PROBLEM: Out at the fringes of sleep research, small studies have shown that applying a "gentle electric current" can ease the brain into deep sleep, improving sleep quality and increasing overnight memory retention. But the potential therapy has yet to gain popular appeal, probably because the whole sticking electrodes to your head thing just screams "don't try this at home." (There are, of course, companies that are trying to sell you on trying it at home, but you'll need to find upwards of $600 and a doctor willing to write you a note.)

METHODOLOGY: German researchers recruited 11 subjects to spend two nights in their sleep lab. During one night, as the participants approached deep sleep, the researchers played sounds ("pink noise") that were synchronized to their brain rhythms. As a control, no sounds were played the other night.

In addition, the participants were shown 120 pairs of words each night before going to be. First thing in the morning, they were tested to see how many of the pairs they remembered.

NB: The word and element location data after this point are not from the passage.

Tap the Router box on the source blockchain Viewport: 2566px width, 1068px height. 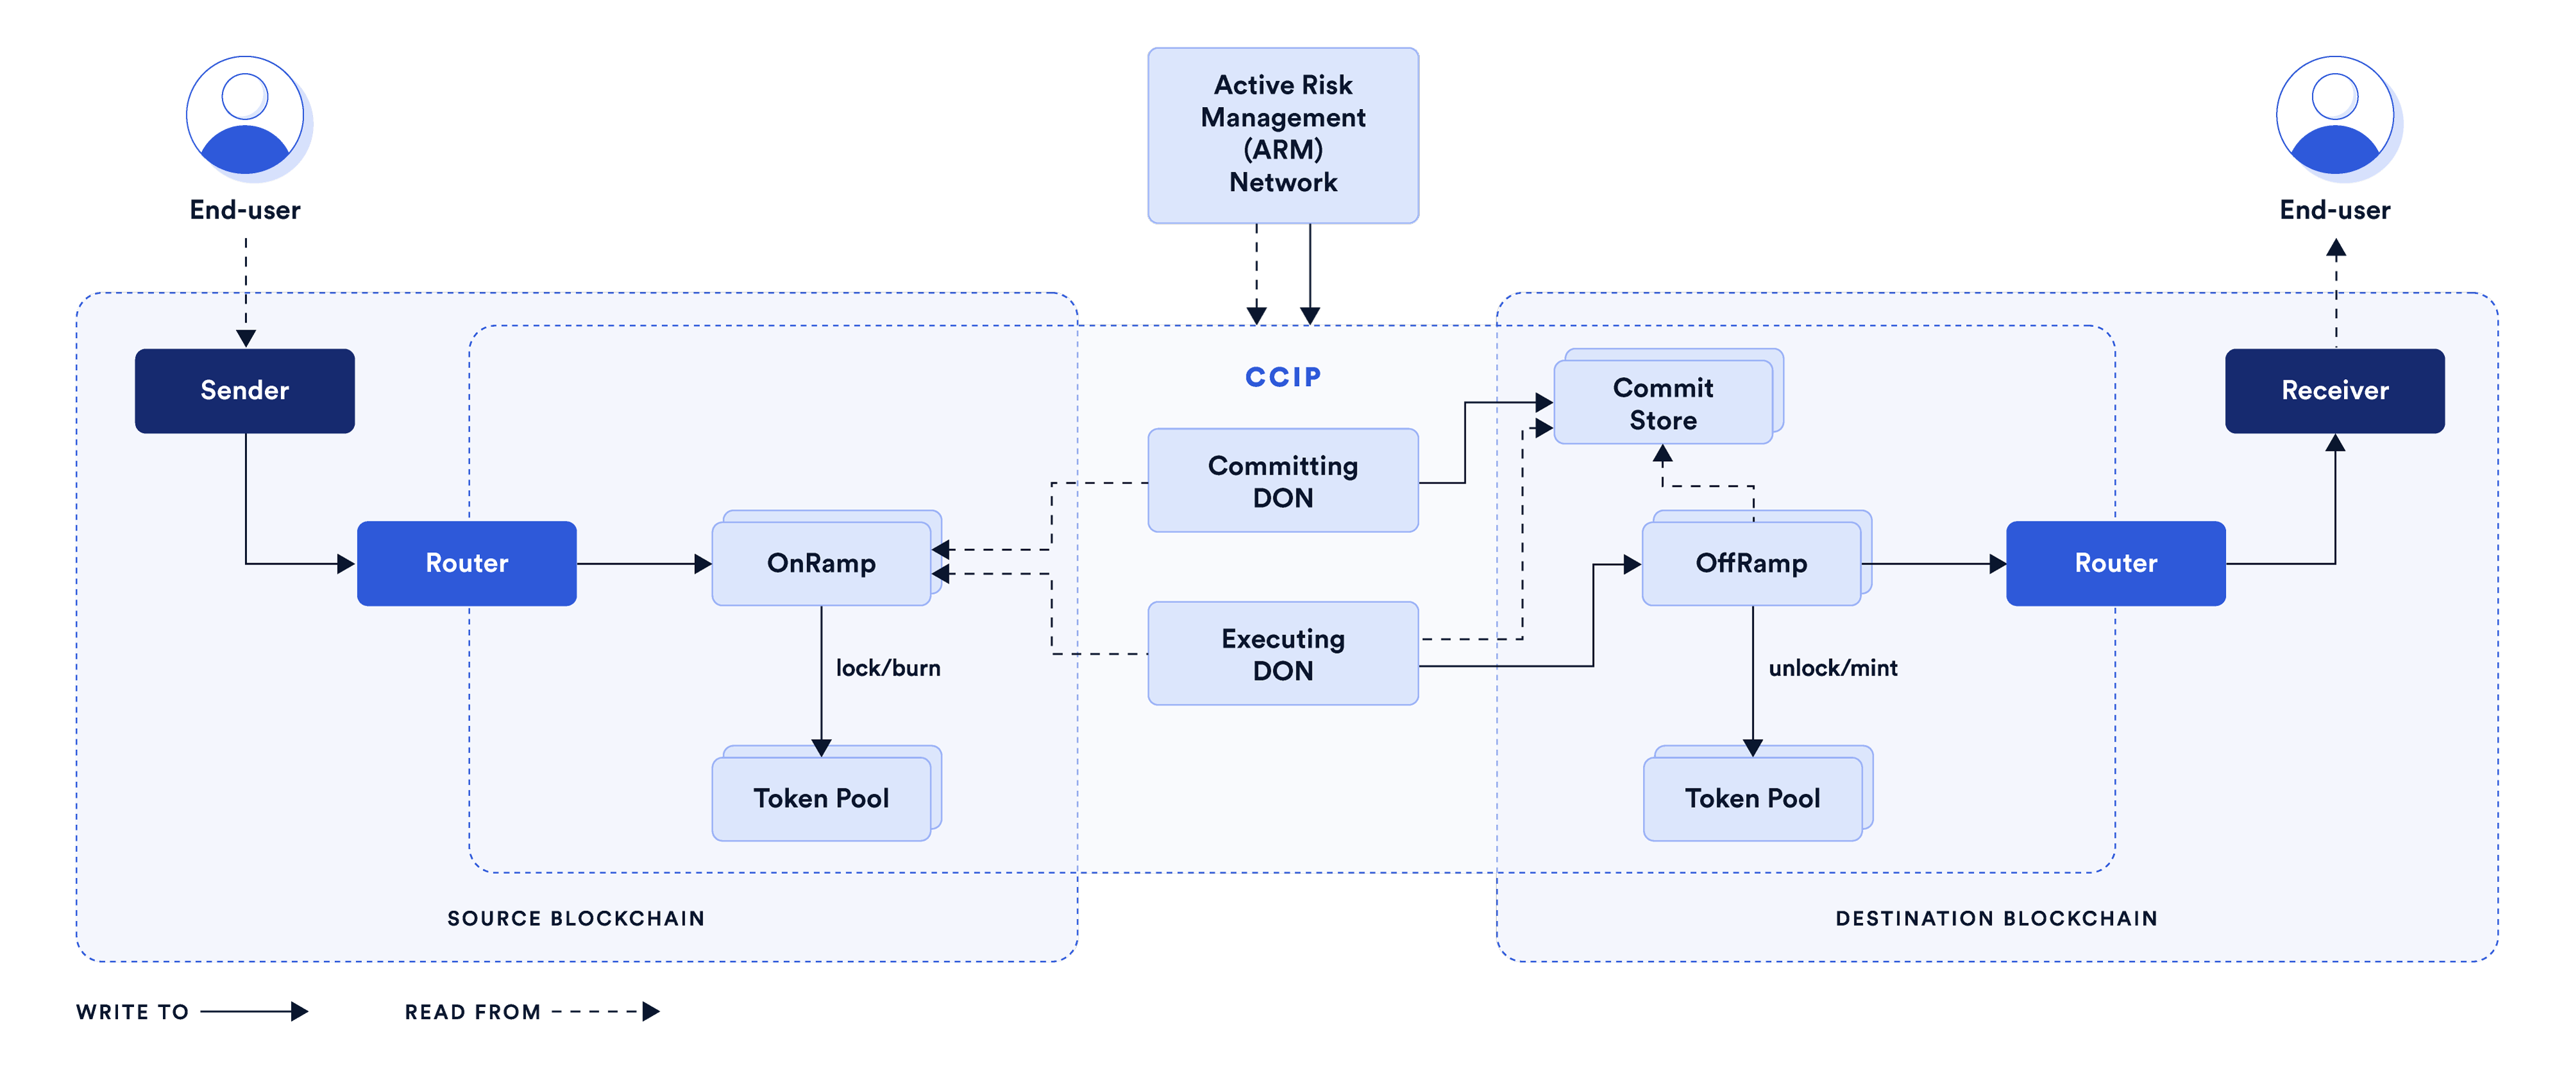pyautogui.click(x=466, y=563)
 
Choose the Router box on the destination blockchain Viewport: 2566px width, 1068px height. pyautogui.click(x=2115, y=563)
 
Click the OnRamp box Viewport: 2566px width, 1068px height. pyautogui.click(x=821, y=563)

RESULTS: While it didn't cause them to experience more deep sleep cycles, the pink noise appeared to prolong deep sleep and to increase the size of the subject's brain waves during that period, as evinced by their EEGs.

The slow brain waves that characterize deep sleep are implicated in information processing and memory formation, and sure enough, on the mornings after those brain waves appeared to have been enhanced, the participants remembered a higher number of word pairs (an average of 22, as opposed to 13).

IMPLICATIONS: Sound stimulation has been tried before, unsuccessfully. The key here, write the researchers, is that the frequency of the sounds was in sync with the subjects' brain waves. Were this technique to be further developed, it could potentially be used to improve sleep in general, and possibly even to enhance brain activity when we're awake. Although it's even less viable, for now, than electric brain stimulation, the latter has been proposed as a way of treating Alzheimer's, fighting depression, easing pain, and the ever-popular "boosting creativity."

"Auditory Closed-Loop Stimulation of the Sleep Slow Oscillation Enhances Memory" is published in Neuron.